§ **TEXT**
%%

I’ve been asked to display some images in Jupyter Notebooks. Unfortunately, I do not have a Jupyter editor at the moment so I will have to resort to Markdown.

Prompt 1: Describe some of the meta data…

The image size, which could be measured by the number of pixels, affects the file size of a given image. If the file size of an image becomes too large, the image could be difficult to transport across the Internet. As such, the image file must be compressed, which decreases its file size. According to a College Board video, this is achieved through using an in-file dictionary to decrease the number of characters in a file, thereby decreasing its size. According to this same video, there are two types of compression: Lossless compression (all data is conserved) and lossy compression (not all data is conserved, though there is no need to do so). Generally, lossy compression reduces the file size more effectively.

%%

§ **RECORDS SUPPLIED**
%%

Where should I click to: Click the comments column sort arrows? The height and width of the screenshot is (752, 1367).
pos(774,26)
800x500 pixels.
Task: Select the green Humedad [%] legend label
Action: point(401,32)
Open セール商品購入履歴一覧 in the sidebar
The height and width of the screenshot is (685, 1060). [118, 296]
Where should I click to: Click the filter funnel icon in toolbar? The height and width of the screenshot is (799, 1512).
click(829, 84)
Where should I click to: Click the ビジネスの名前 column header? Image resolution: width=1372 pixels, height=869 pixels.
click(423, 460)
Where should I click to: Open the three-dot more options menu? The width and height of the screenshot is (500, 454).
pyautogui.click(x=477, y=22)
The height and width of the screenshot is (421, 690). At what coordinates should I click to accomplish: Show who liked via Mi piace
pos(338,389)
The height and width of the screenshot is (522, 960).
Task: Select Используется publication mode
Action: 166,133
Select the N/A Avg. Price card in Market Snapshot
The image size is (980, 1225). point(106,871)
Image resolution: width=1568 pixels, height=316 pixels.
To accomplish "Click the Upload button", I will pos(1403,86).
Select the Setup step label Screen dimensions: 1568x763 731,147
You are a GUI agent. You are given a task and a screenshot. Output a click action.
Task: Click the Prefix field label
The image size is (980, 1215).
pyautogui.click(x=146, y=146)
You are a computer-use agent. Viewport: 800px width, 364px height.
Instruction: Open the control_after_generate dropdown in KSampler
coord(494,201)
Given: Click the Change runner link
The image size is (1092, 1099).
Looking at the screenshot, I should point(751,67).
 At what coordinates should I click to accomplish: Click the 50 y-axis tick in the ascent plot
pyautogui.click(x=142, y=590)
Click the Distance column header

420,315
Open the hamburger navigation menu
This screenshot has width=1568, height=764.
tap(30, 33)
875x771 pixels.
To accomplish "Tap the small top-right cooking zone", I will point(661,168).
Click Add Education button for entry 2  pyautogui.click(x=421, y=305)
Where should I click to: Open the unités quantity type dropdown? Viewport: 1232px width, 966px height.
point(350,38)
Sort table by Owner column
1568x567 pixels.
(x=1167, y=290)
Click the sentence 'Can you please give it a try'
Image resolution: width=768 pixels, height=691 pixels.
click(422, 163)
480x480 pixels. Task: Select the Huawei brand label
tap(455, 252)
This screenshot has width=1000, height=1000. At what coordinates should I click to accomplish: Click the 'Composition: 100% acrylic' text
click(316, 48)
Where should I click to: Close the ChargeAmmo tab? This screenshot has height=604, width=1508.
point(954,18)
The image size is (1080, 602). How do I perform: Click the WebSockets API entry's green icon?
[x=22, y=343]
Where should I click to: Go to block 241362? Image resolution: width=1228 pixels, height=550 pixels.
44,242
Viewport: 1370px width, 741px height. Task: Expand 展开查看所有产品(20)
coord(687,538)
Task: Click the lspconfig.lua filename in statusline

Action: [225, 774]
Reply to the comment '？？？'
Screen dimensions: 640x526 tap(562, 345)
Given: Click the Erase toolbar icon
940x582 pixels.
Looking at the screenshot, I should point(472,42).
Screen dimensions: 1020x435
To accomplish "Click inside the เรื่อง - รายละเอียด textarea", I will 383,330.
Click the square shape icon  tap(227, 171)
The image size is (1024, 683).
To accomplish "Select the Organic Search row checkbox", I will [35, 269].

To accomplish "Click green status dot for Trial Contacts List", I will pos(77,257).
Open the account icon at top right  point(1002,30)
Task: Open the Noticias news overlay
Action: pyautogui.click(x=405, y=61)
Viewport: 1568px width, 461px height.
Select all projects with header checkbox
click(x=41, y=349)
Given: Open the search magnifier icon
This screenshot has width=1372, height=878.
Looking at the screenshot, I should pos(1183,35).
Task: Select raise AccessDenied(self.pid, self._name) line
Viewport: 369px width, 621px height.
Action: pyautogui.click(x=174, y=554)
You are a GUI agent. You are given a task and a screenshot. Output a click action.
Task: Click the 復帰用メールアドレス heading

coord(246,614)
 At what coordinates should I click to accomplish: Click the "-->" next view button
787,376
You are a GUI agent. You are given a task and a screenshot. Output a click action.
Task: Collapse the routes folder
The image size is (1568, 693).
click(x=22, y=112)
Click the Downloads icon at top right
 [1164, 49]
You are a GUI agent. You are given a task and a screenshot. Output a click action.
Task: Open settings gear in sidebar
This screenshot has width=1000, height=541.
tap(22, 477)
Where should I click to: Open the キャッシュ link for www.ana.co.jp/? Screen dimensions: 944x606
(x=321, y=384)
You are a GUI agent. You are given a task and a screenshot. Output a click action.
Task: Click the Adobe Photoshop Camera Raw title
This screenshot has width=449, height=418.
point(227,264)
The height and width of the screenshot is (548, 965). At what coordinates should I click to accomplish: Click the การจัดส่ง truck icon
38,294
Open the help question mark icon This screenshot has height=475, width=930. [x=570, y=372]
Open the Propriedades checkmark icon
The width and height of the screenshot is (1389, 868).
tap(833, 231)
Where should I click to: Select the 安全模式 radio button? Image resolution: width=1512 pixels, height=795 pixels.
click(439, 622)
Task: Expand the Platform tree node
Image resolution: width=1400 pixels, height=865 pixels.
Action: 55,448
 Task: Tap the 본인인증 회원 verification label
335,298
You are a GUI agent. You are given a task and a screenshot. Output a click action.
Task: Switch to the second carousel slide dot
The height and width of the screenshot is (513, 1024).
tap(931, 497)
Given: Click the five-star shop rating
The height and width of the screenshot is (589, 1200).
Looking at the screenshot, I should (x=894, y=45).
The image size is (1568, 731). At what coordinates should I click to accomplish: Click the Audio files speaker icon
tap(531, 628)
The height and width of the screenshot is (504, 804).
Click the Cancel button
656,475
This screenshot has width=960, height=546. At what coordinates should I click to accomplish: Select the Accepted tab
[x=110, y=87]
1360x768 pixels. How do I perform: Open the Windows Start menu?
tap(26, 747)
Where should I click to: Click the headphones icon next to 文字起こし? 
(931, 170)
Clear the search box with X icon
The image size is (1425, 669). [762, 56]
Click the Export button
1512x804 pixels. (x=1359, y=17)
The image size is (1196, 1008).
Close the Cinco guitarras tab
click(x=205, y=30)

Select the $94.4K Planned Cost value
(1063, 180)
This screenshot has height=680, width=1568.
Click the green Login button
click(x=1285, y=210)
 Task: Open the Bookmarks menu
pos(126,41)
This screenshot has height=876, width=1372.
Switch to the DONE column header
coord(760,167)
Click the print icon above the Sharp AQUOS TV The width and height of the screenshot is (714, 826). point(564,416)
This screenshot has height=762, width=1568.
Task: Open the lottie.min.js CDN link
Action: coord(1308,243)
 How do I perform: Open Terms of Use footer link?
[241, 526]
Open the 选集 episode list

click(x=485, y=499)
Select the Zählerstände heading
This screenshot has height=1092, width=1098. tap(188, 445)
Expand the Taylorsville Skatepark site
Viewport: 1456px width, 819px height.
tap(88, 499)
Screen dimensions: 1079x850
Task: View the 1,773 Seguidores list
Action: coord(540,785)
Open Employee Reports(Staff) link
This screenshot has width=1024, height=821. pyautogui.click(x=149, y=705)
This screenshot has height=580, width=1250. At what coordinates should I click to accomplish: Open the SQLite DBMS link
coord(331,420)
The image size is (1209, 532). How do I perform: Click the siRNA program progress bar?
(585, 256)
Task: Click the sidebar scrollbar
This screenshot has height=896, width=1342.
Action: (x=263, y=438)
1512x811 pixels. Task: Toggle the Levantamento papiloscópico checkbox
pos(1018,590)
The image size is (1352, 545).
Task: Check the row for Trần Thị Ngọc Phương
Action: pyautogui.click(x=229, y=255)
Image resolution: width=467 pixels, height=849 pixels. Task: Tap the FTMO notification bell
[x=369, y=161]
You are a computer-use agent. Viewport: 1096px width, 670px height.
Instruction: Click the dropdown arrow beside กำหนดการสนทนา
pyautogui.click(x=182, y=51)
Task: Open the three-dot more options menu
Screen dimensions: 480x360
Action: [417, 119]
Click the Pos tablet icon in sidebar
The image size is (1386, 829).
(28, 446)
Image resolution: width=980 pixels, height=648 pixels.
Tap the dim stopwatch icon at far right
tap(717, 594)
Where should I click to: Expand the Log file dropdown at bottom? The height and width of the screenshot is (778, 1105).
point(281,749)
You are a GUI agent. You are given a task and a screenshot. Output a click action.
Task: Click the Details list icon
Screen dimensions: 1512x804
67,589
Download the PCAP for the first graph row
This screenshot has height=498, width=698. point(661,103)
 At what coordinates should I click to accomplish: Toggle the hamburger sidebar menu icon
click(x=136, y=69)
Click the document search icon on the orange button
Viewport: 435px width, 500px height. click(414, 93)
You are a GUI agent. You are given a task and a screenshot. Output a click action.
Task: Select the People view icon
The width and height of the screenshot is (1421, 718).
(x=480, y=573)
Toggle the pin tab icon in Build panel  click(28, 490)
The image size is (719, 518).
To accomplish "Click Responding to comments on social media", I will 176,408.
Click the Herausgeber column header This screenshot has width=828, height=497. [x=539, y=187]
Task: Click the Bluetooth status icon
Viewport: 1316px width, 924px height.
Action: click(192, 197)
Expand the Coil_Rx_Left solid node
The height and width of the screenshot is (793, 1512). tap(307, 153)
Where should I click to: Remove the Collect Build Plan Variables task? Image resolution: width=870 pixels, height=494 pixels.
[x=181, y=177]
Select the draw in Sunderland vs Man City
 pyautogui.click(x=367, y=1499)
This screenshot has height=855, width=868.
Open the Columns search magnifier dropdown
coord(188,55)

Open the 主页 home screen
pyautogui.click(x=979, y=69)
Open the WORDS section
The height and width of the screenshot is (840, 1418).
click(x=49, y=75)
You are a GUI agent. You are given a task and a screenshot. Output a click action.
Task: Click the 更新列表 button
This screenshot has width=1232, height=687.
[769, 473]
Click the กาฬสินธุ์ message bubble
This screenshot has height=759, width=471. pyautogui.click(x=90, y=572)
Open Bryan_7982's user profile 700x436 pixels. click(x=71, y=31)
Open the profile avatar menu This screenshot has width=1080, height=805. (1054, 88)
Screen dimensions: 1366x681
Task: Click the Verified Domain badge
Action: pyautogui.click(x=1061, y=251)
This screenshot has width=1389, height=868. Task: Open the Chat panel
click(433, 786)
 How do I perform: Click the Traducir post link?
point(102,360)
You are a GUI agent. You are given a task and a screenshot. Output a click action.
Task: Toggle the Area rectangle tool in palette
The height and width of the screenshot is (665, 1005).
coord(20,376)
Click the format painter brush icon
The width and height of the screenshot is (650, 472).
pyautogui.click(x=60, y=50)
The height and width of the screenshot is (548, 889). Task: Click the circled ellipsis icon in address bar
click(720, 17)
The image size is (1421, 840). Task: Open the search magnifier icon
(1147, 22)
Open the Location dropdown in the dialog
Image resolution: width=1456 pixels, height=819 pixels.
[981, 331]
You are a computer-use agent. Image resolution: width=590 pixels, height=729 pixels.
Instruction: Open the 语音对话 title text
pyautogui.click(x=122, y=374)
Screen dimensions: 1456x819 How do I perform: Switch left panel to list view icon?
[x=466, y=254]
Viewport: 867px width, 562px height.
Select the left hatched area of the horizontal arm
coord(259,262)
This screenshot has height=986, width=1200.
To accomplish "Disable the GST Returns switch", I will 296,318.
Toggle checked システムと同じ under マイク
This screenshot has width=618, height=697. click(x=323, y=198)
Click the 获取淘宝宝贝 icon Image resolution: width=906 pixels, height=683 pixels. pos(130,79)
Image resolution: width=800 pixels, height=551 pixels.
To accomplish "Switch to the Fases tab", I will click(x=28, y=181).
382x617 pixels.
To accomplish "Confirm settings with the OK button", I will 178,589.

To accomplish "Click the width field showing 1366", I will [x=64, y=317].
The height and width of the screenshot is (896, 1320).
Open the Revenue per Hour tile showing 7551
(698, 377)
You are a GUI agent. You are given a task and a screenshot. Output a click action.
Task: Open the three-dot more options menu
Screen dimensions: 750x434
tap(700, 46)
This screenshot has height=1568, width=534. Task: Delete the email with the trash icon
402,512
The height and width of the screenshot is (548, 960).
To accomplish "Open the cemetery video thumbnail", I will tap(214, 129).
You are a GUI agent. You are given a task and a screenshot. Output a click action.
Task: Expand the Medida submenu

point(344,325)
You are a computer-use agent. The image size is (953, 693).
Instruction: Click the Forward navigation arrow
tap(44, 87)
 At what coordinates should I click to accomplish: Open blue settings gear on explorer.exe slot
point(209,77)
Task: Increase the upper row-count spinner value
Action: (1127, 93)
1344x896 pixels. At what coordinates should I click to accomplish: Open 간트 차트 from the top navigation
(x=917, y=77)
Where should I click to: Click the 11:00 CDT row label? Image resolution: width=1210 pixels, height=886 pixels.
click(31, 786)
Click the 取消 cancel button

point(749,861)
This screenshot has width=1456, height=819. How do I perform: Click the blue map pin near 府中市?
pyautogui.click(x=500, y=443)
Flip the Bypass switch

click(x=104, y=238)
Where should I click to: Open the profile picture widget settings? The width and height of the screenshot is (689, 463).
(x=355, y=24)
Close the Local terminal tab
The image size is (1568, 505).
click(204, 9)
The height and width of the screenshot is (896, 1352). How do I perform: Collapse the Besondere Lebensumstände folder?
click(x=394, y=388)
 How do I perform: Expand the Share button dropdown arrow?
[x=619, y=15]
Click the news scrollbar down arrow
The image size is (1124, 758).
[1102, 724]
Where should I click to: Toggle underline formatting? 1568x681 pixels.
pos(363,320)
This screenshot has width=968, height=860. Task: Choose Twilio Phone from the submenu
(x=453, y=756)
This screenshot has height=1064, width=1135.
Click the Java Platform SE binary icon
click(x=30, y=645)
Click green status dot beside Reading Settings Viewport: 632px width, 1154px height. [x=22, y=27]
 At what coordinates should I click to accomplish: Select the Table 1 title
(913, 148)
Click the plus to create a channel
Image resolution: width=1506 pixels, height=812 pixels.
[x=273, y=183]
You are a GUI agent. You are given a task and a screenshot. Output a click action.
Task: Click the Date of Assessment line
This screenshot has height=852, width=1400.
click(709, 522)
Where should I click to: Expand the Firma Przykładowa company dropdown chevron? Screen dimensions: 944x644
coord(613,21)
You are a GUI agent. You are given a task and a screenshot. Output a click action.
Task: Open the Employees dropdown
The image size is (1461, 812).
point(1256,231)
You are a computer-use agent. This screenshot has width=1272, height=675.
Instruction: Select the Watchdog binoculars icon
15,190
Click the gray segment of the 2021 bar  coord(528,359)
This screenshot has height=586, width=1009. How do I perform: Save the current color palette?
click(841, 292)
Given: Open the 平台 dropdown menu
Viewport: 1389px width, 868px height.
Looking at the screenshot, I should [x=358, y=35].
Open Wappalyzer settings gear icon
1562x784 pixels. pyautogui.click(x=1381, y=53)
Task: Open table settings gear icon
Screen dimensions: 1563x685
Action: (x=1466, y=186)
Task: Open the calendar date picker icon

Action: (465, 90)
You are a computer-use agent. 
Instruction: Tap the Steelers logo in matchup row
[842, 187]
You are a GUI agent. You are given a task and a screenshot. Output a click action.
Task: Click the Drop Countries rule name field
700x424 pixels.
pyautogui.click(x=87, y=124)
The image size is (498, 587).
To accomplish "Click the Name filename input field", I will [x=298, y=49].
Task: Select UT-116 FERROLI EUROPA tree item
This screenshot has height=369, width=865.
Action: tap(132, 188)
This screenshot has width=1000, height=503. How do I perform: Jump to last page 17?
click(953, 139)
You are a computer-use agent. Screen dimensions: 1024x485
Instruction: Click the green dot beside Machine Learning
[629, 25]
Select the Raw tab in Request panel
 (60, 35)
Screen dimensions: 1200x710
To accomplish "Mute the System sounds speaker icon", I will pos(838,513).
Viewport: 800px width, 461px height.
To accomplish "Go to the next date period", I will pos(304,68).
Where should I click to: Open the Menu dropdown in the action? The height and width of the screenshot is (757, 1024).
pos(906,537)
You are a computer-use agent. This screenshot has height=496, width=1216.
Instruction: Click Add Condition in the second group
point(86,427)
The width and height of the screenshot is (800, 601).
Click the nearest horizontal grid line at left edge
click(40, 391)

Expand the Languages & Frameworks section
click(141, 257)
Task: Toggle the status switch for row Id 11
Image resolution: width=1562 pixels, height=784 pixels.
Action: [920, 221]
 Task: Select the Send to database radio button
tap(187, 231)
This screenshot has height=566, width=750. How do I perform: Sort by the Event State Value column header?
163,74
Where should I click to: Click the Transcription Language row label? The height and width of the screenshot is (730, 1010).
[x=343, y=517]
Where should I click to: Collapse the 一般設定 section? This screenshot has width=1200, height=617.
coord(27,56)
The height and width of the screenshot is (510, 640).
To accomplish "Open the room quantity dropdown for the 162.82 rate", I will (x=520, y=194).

%%

§ **REQUIRED ACTIONS**
A: Copy out the entries word for word, from the first line down to the line that contains "click(829, 84)", with both of those lines included.
B: Continue the text about image file size and compression from the point where it stops.

§ **RESPONSES IN ORDER**
A:
Where should I click to: Click the comments column sort arrows? The height and width of the screenshot is (752, 1367).
pos(774,26)
800x500 pixels.
Task: Select the green Humedad [%] legend label
Action: point(401,32)
Open セール商品購入履歴一覧 in the sidebar
The height and width of the screenshot is (685, 1060). [118, 296]
Where should I click to: Click the filter funnel icon in toolbar? The height and width of the screenshot is (799, 1512).
click(829, 84)

B:
In terms of images, there are many file extensions that are available. Some of the more common file extensions are the .PNG and the .JPEG extensions. According to this source, .JPEG uses lossy compression while .PNG uses lossless compression. When lossy compression is utilized, the change in image colors are not easily perceptible. When I took notes on the 2.2 lesson, the instructor sampled multiple images of smiley faces. One image only used 2-3 colors (a shade of yellow, black, and possibly white), while another image used many shades of green. Lossless compression is more favorable for images with less colors (many pixels with the same color means less dictionary mappings are necessary), while lossy compression is more favorable for images with more colors.

Prompt 2: Commands for file paths in different OS and pathlib

Here are some commands used to access files

	Linux	Windows
Print Files	cat /path/to/file.txt	cat C:\path\to\file
Change Directory	cd /path/to/directory	cd C:\path\to\directory
Print files/folders in directory	ls -la	dir
Edit files	nano /path/to/file.txt	Notepad “C:\path\to\file.bat”

The most dramatic variation between these file-related commands in Windows CMD and Linux Terminal is that all the file paths are shown differently: in Linux, forward slashes are used for each directory without any drive, while in Windows, a drive is used (usually the C drive) and backslashes are used for each directory.

Prompt 3: Playing around with provided sample code

Lily (my partner) had some issues loading a Jupyter renderer and a dependency. She just reloaded VSCode and everything worked fine. The issue was relatively strange.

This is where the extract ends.